# Recommendation System

Recommendation system have emerged as an increasingly important tool for ecommerce, entertainment, and social media. Users are inundated by the number of choices available e.g. while shopping on *Amazon*, or watching movies on *Netflix*, thus a good recommendation system can make a huge difference in user experience. 

Over 80% of the content watched on Netflix today is powered by their recommendation model. Simlarly, Amazon, YouTube, Hulu, Google News - all report improvement in engagement metrics when they deploy recommendation systems. Every year a major scientific conference, **RecSys**, is organized where research at the frontier of recommendation systems - both in academia and industry - is presented. 
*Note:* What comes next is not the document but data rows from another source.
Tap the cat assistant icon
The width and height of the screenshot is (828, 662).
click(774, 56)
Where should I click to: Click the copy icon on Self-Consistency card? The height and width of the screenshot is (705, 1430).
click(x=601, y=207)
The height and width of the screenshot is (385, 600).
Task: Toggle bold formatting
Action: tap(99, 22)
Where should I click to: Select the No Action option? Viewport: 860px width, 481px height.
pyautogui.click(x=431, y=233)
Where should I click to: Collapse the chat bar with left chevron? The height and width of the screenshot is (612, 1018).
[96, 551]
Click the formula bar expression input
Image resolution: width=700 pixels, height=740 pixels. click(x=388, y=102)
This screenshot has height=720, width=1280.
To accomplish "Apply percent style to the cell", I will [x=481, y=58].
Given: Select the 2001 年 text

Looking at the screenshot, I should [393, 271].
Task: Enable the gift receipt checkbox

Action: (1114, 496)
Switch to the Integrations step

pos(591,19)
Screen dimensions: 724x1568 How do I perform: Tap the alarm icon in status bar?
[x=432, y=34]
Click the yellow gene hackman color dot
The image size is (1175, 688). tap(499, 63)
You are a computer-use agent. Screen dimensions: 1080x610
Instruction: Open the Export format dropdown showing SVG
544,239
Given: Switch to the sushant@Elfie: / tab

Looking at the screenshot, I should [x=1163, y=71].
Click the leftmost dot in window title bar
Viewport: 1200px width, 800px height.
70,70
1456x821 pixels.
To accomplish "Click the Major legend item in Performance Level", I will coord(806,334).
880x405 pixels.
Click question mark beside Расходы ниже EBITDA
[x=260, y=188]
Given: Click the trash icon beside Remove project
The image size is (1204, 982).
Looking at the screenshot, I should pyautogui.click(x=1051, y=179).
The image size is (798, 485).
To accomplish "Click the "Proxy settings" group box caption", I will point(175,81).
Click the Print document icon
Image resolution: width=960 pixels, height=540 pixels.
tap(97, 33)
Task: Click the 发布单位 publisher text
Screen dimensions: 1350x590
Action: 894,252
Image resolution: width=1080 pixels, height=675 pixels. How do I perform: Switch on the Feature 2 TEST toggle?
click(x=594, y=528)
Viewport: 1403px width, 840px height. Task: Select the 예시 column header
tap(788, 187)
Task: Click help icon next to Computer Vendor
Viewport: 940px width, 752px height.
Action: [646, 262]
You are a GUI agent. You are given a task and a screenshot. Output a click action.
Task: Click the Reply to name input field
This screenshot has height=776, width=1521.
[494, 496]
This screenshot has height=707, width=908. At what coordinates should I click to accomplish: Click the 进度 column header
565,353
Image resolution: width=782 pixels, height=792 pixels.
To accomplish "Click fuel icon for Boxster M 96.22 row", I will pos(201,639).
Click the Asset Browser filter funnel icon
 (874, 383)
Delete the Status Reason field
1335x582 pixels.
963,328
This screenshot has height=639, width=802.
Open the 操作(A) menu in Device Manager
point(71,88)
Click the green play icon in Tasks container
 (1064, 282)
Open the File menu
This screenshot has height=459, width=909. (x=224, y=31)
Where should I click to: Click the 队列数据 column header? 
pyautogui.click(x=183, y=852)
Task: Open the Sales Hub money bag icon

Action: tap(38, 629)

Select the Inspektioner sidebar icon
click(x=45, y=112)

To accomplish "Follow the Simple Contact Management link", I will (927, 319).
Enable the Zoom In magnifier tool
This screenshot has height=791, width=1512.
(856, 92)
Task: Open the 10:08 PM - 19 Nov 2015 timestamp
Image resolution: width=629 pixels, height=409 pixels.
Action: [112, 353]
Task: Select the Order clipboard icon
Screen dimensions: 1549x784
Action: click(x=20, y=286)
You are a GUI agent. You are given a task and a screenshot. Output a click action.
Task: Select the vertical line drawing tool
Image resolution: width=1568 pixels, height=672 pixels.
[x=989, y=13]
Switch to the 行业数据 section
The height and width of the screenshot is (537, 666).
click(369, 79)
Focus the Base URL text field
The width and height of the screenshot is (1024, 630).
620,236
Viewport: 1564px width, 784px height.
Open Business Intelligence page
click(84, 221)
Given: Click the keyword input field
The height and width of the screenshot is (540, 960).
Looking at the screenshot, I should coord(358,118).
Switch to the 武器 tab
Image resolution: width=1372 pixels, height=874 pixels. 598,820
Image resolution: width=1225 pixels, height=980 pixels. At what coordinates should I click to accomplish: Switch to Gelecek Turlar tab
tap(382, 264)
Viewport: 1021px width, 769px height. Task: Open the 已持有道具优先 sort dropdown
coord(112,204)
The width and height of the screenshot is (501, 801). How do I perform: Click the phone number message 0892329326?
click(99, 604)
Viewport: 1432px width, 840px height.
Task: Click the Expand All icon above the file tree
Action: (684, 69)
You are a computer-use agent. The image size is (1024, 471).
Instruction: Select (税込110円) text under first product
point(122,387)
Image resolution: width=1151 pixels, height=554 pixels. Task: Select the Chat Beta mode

In this post, we will discuss statergies to build a simple recommendation engine. Our discussion follows the dictum - 'People Who Like A Also Like B', which is the basis of **Collaborative Filtering Recommendation systems**. 

## Data 

We will use the **MovieLens** data which contains ratings of movies by users. The data which is publically available from [MovieLens Website](https://grouplens.org/datasets/movielens/). We are using 100k data which has 100k ratings. 

In [1]:
import pandas as pd
import numpy as np

In [5]:
data_path = '../data/'

In [6]:
rating_df = pd.read_csv(data_path + 'ratings.csv', sep=',', header=0)

In [7]:
rating_df.head()

Unnamed: 0,userId,movieId,rating,timestamp
0,1,1,4.0,964982703
1,1,3,4.0,964981247
2,1,6,4.0,964982224
3,1,47,5.0,964983815
4,1,50,5.0,964982931


In [8]:
rating_df.shape

(100836, 4)

In [9]:
rating_df.userId.nunique()

610

In [10]:
rating_df.movieId.nunique()

9724

- The data has over 100k ratings by 610 users on 9724 movies

In [11]:
max(rating_df.userId), max(rating_df.movieId)

(610, 193609)

  - The movie ids do not follow an order. 
  - 9724 movies have been selected that users with id 1 to 610 have rated so as to have 100k ratings. 

### Movies Information

We are also provided the titles and genres of the movies in a separate file. 

In [12]:
movie_df = pd.read_csv(data_path + 'movies.csv', sep=',', header=0)

In [13]:
movie_df.head()

Unnamed: 0,movieId,title,genres
0,1,Toy Story (1995),Adventure|Animation|Children|Comedy|Fantasy
1,2,Jumanji (1995),Adventure|Children|Fantasy
2,3,Grumpier Old Men (1995),Comedy|Romance
3,4,Waiting to Exhale (1995),Comedy|Drama|Romance
4,5,Father of the Bride Part II (1995),Comedy


In [14]:
movie_df[movie_df['title'].str.contains('Avengers')]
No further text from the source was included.